_Extract to read_:
--- --- ---

- Education: Harvard College
- Occupation: Director of Strategic Projects at the Museum of Science, Boston
- Honours: Fellow of the American Association for the Advancement of Science

= Carol Lynn Alpert =

American physics educator

Carol Lynn Alpert is an American science communication and public engagement expert and the Director of Strategic Projects at the Museum of Science in Boston. She is also an Associate in Applied Physics in the John A. Paulson School of Engineering and Applied Sciences at Harvard University and Co-Director of the NSF Center for Integrated Quantum Materials.

== Education ==
She graduated magna cum laude in history and science from Harvard College in 1980.

== Career ==
After graduating, Alpert worked at PBS as a researcher and producer on documentary series covering historical and scientific topics. She then joined the Museum of Science in 1999, where she began to explore the use of YouTube as a means to introduce science concepts to a broad audience. Alpert still creates short films relating to her work at the Museum of Science. Her work on developing the Current Science & Technology Center is covered in the 2004 book Creating Connections: Museums and the Public Understanding of Current Research.

--- --- ---

Stored data
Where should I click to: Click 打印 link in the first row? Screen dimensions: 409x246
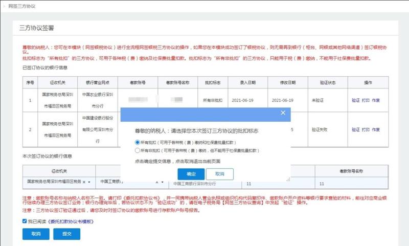click(x=366, y=100)
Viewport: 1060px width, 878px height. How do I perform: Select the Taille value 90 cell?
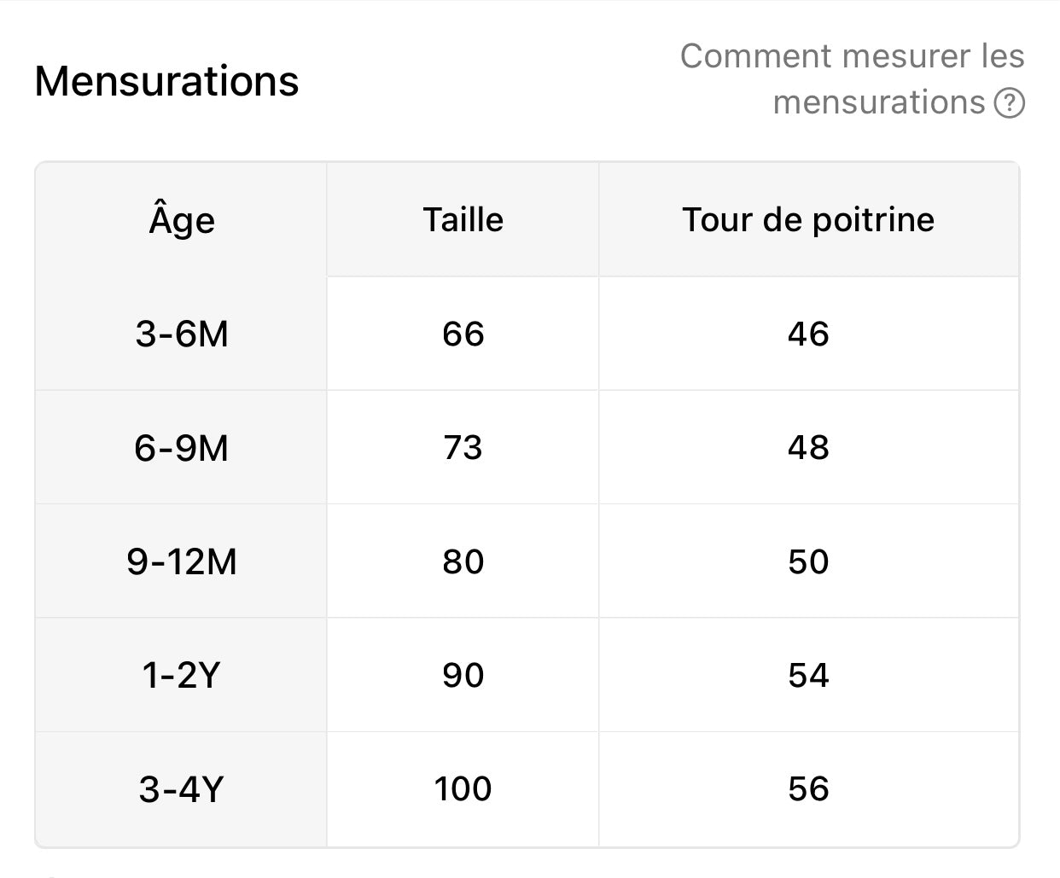coord(463,675)
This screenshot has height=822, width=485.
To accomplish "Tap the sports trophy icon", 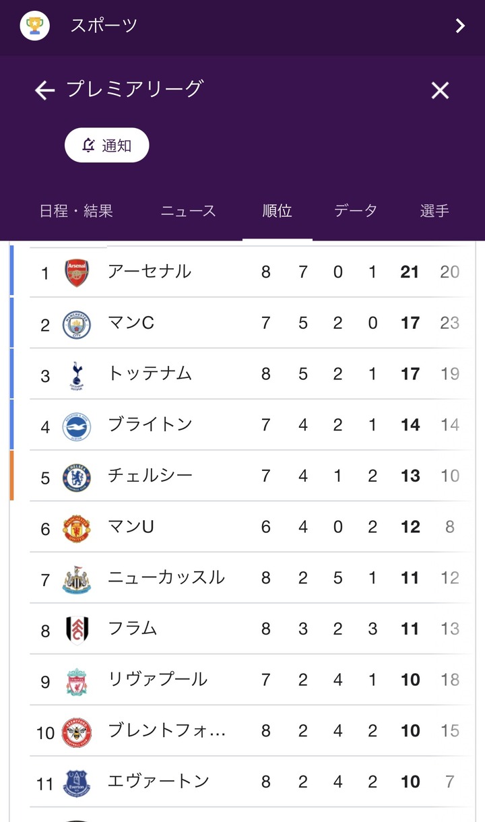I will pos(34,26).
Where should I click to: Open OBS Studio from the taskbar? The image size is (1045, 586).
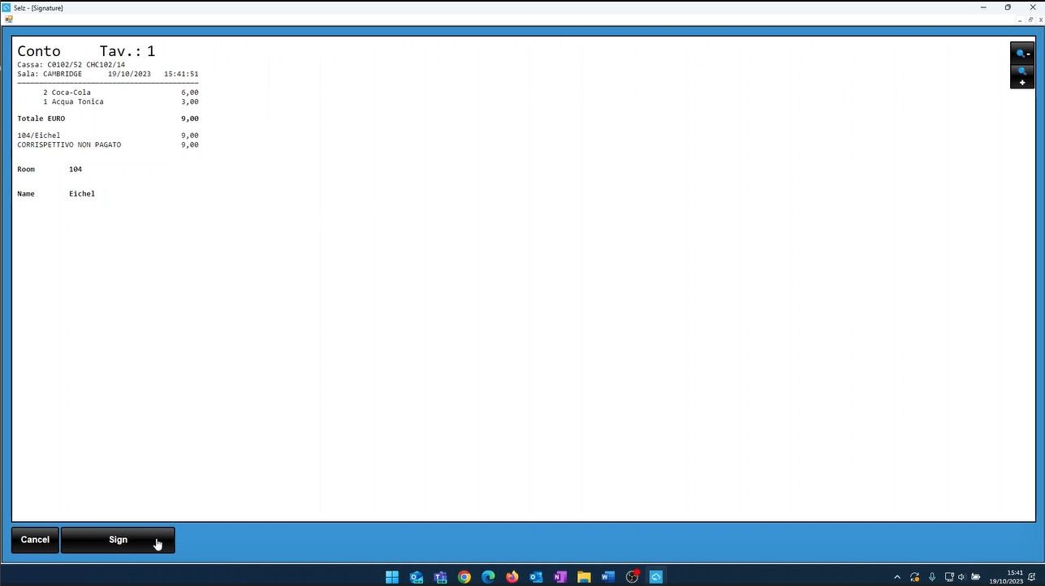[632, 577]
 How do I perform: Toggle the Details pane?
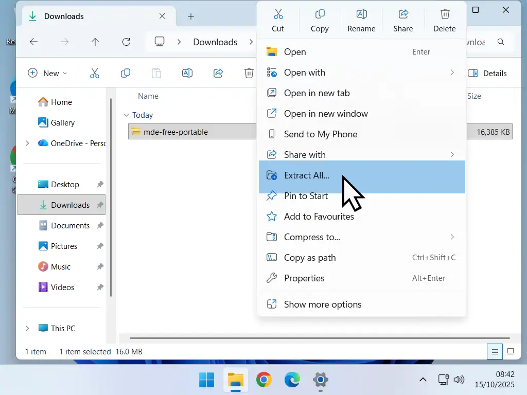[x=487, y=73]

--- --- ---

_Task to carry out_:
Reproduce the text on Carol Lynn Alpert word for word from "- Education: Harvard" to "Integrated Quantum Materials.". The rows are not needed for this work.

_Solution_:
- Education: Harvard College
- Occupation: Director of Strategic Projects at the Museum of Science, Boston
- Honours: Fellow of the American Association for the Advancement of Science

= Carol Lynn Alpert =

American physics educator

Carol Lynn Alpert is an American science communication and public engagement expert and the Director of Strategic Projects at the Museum of Science in Boston. She is also an Associate in Applied Physics in the John A. Paulson School of Engineering and Applied Sciences at Harvard University and Co-Director of the NSF Center for Integrated Quantum Materials.